The virus was detected on Monday at Hong Kong’s only poultry wholesale market, Cheung Sha Wan, with the culling commencing at 10am according to local officials. The market will now be closed until February 18 following thorough disinfection of the area, ABC News reports.

Hong Kong’s secretary for food and health Dr Ko Wing-Man said that more testing will be taking place of the next few days to ensure that the virus hasn’t spread.

"Agriculture, Fisheries and Conservation Department officers will inspect all the local chicken farms and collect more samples for testing to ensure that local farms are not affected by H7 avian influenza," he said.

In addition, officials have taken the precautionary step of suspending chicken supply to markets from local Hong Kong farms.

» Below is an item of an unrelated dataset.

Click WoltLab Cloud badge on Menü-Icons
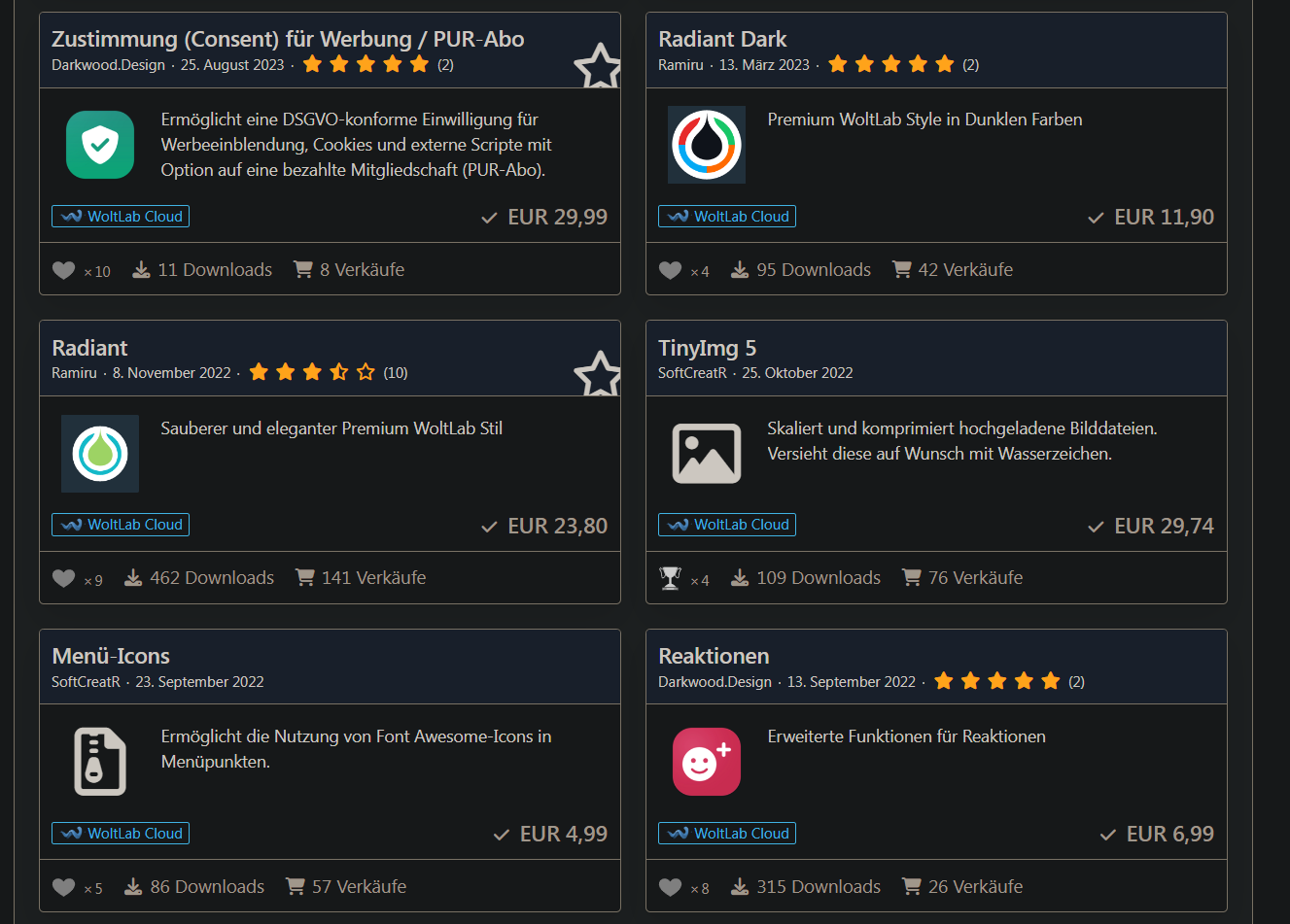Screen dimensions: 1290x924 pyautogui.click(x=121, y=834)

Both local Hong Kong farmers and wholesalers have said that chicken imports that are suspected to contain viruses should be held at border check points, however a government spokesperson said that the chickens were delivered to the market as there were no facilities to detain them at the border.

"The government should be held fully responsible," wholesaler Cheng Chin-keung told the South China Morning Post on Tuesday.

"It should have stopped the chickens at the border until they were confirmed to be clear of bird flu.

"Now the chickens from China get mixed with local chickens in the wholesale market and all of them have to be culled."

The detection of the H7N9 virus has come just days after widespread testing of imported live poultry was introduced in Hong Kong.